コロナ禍における食の課題をコミュニケーションで解決へ
――オーガニックも広告も、食に関する社会課題の解決を基点としているからこそ、一貫したメッセージを届けられているのですね。
井上:はい。さらにコロナ禍では、休校や在宅勤務で家族がご自宅にいらっしゃるので、食事を作る機会が増えるなど、食に関する新たな社会課題が顕在化しました。コミュニケーションの面でなにかできないかと考え、Instagramで様々な施策を展開したんです。
たとえばステイホーム期間を少しでも前向きに過ごしていただくために、Instagramのアカウントでは、レシピ紹介に加え、家族の会話を想定した「ソーシャルディスタンスをトマトで表すと何個分?」といった投稿を続けてきました。
――ここでも、テキストとビジュアルで表現できるInstagramの強みが生かされていますね。
井上:はい。また、Oisixの宅配段ボールを利用したサッカーやバスケットゲームの遊び方などもご紹介しました。

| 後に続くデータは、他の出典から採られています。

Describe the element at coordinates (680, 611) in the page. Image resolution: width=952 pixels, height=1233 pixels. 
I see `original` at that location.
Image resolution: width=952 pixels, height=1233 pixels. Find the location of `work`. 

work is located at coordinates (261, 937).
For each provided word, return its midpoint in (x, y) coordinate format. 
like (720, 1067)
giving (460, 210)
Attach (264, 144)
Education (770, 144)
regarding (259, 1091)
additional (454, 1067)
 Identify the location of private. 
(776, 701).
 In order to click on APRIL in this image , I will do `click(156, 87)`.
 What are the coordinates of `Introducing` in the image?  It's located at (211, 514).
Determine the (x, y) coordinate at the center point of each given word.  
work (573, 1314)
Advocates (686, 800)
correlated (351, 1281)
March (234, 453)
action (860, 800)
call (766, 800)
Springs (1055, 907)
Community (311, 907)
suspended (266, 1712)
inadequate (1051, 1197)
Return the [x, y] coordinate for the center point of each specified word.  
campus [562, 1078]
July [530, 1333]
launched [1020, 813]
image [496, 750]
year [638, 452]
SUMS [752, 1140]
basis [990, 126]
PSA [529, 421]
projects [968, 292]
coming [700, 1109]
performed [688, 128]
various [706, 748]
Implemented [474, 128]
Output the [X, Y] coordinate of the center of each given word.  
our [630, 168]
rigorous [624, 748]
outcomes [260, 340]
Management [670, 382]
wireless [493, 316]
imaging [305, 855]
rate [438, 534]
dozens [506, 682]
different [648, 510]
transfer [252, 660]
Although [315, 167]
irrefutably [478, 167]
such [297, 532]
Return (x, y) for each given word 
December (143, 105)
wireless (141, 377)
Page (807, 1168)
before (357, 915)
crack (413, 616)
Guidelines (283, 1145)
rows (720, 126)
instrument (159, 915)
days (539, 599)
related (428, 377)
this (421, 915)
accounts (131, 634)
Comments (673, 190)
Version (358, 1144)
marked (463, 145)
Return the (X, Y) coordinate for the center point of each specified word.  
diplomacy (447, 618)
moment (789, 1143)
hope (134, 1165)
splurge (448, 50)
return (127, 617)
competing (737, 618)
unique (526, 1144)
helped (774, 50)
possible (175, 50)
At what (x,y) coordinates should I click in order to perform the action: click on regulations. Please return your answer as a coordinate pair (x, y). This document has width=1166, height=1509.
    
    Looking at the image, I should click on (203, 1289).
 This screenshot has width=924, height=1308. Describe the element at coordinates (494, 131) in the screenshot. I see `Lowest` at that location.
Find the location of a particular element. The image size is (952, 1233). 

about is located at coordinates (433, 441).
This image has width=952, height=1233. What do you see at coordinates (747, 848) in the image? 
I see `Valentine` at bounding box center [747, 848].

Instagramのフィード投稿のフォーマットは、複数枚のビジュアルで構成できるため、段ボール加工のプロセスや遊び方を丁寧に説明できています。
本宮:ほかにもOisixではコロナ禍で飲食店や給食への供給が停止し、在庫を抱えてしまった生産者様を支援する「食べて応援」「購入応援」施策を行ってきたのですが、その周知にInstagram広告配信を活用しました。
特に3月の初めに行った、学校の給食用に卸す予定だった牛乳を販売した際は、会員以外のお客様からも多くの反響をいただきました。それを受けて、余ってしまった牛乳をたくさん販売して支援するため、Oisix「おためしセット」の食材として扱うことにして、その広告を他のWeb媒体に先行してInstagramに配信しました。
コロナ禍において企業が続けるべき「2つの発信」
――Instagramはコロナ禍を受けて、動画機能の充実や中小企業への支援など、人と人のつながりを支える取り組みを展開していました。企業がInstagramを活用するにあたって、アドバイスしていることはありますか。
大前:Instagramは、「大切な人や大好きなことと、あなたを近づける」をミッションとしてサービスを提供しています。家族や友人など、すでにつながりのある人だけではなく、興味関心や好きなことを起点に、情報収集ができる場です。好きなものに触れてポジティブな気持ちになりたいと考える生活者にとっては日常に欠かせないプラットフォームとなっていることから、コロナ禍においても利用が世界的に伸びています。
その上で、私たちは企業の皆さまへ2つのご提案を続けています。それは、お客様へブランドのメッセージを発信し続けること、そして、双方向のコミュニケーションを行うことです。
――まさに、Oisixさんが行っていることですね。
大前:おっしゃる通りです。Oisixさんはお手本になるケースだと感じます。
先ほど井上さんもお話されていましたが、料理やレシピ紹介だけでなく、お子さんが楽しめる塗り絵やアクティビティを提案したり、保育園の給食レシピを配信したりといった、食の社会課題を解決するというブランドのパーパスに沿った情報を、お客様のニーズに寄りそった形で発信し続けていらっしゃいました。また、アンケートスタンプを活用してお客様の声を集めたり、お客様の投稿をシェアするなどコミュニティ内のコミュニケーションも活発に取り組まれています。
――Oisix会員のお客様、そして新しいお客様からはどのような反響があったのでしょうか。
井上:まず、4月の緊急事態宣言下においては外出を控える方が増え、ネットスーパーや食品宅配サービスへのニーズが自然と高まりました。そのような社会的背景がある中、サービスのひとつとしてOisixを選んでいただいた方が比較的増えました。
Instagramでの発信をはじめ、これまでのマーケティング・PR活動により、ブランドが想起される状態ができていたことが根底にあったからこそ、お客様に選んでいただけたのだと考えています。